The CIF coordinators strongly recommend that you not get all of your data from the Internet. It has been said, “not everything on the Web is good, and not everything that is good is on the Web.”

Synthesize and analyze your data. One of the requirements for your Benchmark and final products is that you have internal source citations and a reference list or bibliography at the end.

For each Benchmark, the coordinators expect to receive results that demonstrate the students’ knowledge of the vocabulary, concepts, and issues covered by each Benchmark. Decide how you want to present your results. These results could be essays, reports, the script for a TV newscast, a newspaper article, a press release, an op-ed piece, or other written material. You might want to create a multimedia product, maybe in HyperStudio or some other software product. You might want to develop a series of Web pages. Again, your options are many and varied.

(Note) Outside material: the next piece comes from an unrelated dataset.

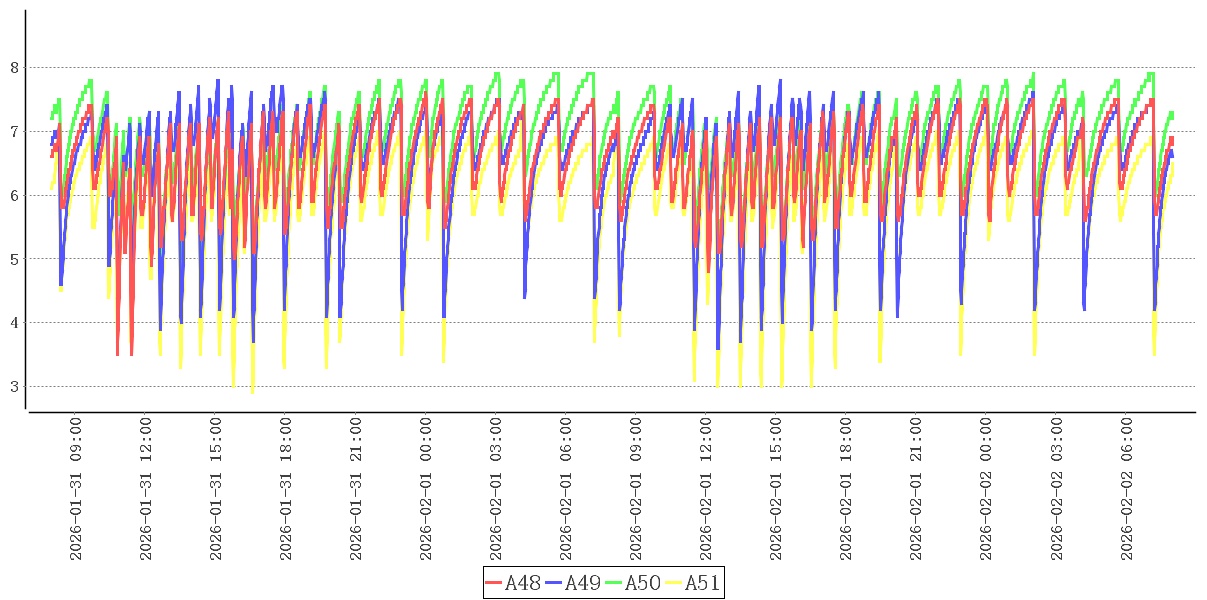Click the 2026-02-02 00:00 time label
The height and width of the screenshot is (600, 1207).
[986, 489]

Throughout this process also think about the kind of presentation you would like to make at the student conference. In a conference situation your students will have the opportunity to interact with students from other states and other countries. Consider that this venue is quite different from that in which the Benchmark results are displayed. At the student conference there will be much more oral and visual interaction.

We welcome you to CIF and look forward to the work that your students produce. Please take advantage of this website, the threaded discussion on Yahoo, and the CIF staff and teachers.